Police chief fired for 'orangutan' remark
ST. PETERSBURG, Fla. The police chief of St. Petersburg was fired for racial divisiveness in comparing a suspect who resisted arrest to an orangutan, a police spokesman said yesterday.
St. Petersburg Chief Mack Vines, 63, was fired Tuesday, just 74 days after he took the city's top law enforcement job.
Chief Vines told a local television station that he was "embarrassed" and "humiliated," but did not understand the decision of Mayor Rick Baker.
During a Dec. 4 meeting with detectives about appropriate force, Chief Vines commented on the recent arrest of a black man who had to be dragged out of his vehicle.
"It may take more than one officer to get a subject under control, especially if that person is acting like an orangutan," said Chief Vines, who is white.

Navy crew barges onto oil tanker
The crew of a U.S. Navy ship forcibly boarded a Belize-flagged Saudi oil tanker in the northern Arabian Gulf yesterday after the tanker refused permission to board and ignored repeated requests for information about its cargo, U.S. officials said.
Marine Corps Lt. Col. David Lapan said a small explosive was detonated against a door to gain access to the tanker but no shots were fired. Lt. Col. Lapan said a member of the tanker's crew was slightly injured in the leg by flying debris from the explosive charge.
The ship was suspected of violating the U.N. oil embargo against Iraq, but the boarding team determined otherwise and let the tanker proceed.

Couric inks deal to stay as 'Today' host
NEW YORK Katie Couric has agreed to stay as host of the "Today" show for several more years with a new contract that ends an anxiety-producing courtship for NBC.
Neither Miss Couric nor the network would comment yesterday on published reports that the contract, which stretches through 2006, was worth as much as $65 million and could make her the highest-paid personality in TV news.
Miss Couric said she would "probably" stay on "Today" for the contract's duration, although there is flexibility to do other things. She'll do some prime-time specials and "Dateline NBC" reports.

Miss America pageant courts other cities
ATLANTIC CITY, N.J. After 80 years here, the Miss America pageant says it will look for a new suitor unless it can get more money from the state to keep the event in Atlantic City.
Robert M. Renneisen Jr., the pageant's chief executive officer, said the pageant needed to cut costs by nearly $1 million to stay. He called on state and city officials to "step up to the plate" with concessions and money.
"We think we should stay, but we can't take that to the bank," Mr. Renneisen said.
Four alternate venues have made offers to play pageant host. Mr. Renneisen said one offer would mean a $692,000 profit, against a projected $603,000 loss in Atlantic City.

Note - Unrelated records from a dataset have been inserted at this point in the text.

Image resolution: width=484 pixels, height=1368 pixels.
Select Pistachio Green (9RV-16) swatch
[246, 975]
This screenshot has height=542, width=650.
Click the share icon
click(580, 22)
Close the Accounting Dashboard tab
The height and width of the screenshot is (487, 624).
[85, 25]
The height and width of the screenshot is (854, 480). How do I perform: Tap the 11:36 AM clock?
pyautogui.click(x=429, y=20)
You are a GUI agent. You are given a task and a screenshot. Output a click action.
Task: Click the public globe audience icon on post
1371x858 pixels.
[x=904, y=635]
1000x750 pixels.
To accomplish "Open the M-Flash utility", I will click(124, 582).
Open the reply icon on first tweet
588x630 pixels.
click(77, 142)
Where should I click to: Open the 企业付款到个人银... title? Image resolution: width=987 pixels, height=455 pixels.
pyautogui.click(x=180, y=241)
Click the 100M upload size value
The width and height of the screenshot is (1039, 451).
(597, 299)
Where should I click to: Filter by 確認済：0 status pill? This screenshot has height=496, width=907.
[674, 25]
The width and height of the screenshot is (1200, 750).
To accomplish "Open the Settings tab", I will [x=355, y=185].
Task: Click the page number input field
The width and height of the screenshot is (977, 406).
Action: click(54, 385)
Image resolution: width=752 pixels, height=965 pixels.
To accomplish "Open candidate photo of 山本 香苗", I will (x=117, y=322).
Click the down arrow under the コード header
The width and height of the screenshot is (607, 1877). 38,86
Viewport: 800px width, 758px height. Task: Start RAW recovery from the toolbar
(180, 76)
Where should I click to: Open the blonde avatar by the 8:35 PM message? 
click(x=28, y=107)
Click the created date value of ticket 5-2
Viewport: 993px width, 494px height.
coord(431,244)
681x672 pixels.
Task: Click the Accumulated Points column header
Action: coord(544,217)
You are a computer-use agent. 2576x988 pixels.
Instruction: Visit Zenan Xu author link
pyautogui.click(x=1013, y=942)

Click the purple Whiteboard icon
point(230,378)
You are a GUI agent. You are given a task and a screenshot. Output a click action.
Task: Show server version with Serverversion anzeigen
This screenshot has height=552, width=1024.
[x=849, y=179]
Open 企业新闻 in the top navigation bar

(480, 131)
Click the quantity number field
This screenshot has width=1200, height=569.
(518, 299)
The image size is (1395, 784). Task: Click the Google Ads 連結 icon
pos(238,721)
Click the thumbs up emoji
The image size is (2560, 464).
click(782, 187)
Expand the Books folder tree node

Fugitive in killing to get a free lawyer
PHILADELPHIA Ira Einhorn, an international fugitive for two decades after being accused of killing his girlfriend, will get a court-appointed lawyer for his new murder trial because he says he is broke.
Mr. Einhorn, 61, told Common Pleas Judge D. Webster Keough yesterday that he had not earned a paycheck in more than 20 years. He said he had no real estate or bank accounts, and no assets jointly held with his wife, who comes from a wealthy family.
Asked about his last regular income, Mr. Einhorn laughed and said: "It's a very good question."

Judge tells celebs to stop bickering
LOS ANGELES A judge has dismissed former "Baywatch" star Pamela Anderson's bid to win sole custody of her children, instead ordering her and ex-husband Tommy Lee to stop running each other down in front of their children. Los Angeles Superior Court Judge Lee Edmon late Tuesday also told the former Motley Crue drummer not to "ride minor children on motorcycles."